- [ASSIGNMENT] All of these records need to be duplicated exactly.

- [GIVEN RECORDS]
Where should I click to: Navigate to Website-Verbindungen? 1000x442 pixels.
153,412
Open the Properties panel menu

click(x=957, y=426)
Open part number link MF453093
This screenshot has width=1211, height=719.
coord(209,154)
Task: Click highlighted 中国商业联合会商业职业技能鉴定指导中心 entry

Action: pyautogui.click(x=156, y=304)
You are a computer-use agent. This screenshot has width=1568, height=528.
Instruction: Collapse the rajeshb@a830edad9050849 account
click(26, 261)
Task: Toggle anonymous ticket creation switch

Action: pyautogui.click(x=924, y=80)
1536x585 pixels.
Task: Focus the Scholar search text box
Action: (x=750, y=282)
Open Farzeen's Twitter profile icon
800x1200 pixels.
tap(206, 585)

- [OUTPUT]
Where should I click to: Navigate to Website-Verbindungen? 1000x442 pixels.
153,412
Open the Properties panel menu

click(x=957, y=426)
Open part number link MF453093
This screenshot has width=1211, height=719.
coord(209,154)
Task: Click highlighted 中国商业联合会商业职业技能鉴定指导中心 entry

Action: pyautogui.click(x=156, y=304)
You are a computer-use agent. This screenshot has width=1568, height=528.
Instruction: Collapse the rajeshb@a830edad9050849 account
click(26, 261)
Task: Toggle anonymous ticket creation switch

Action: pyautogui.click(x=924, y=80)
1536x585 pixels.
Task: Focus the Scholar search text box
Action: (x=750, y=282)
Open Farzeen's Twitter profile icon
800x1200 pixels.
tap(206, 585)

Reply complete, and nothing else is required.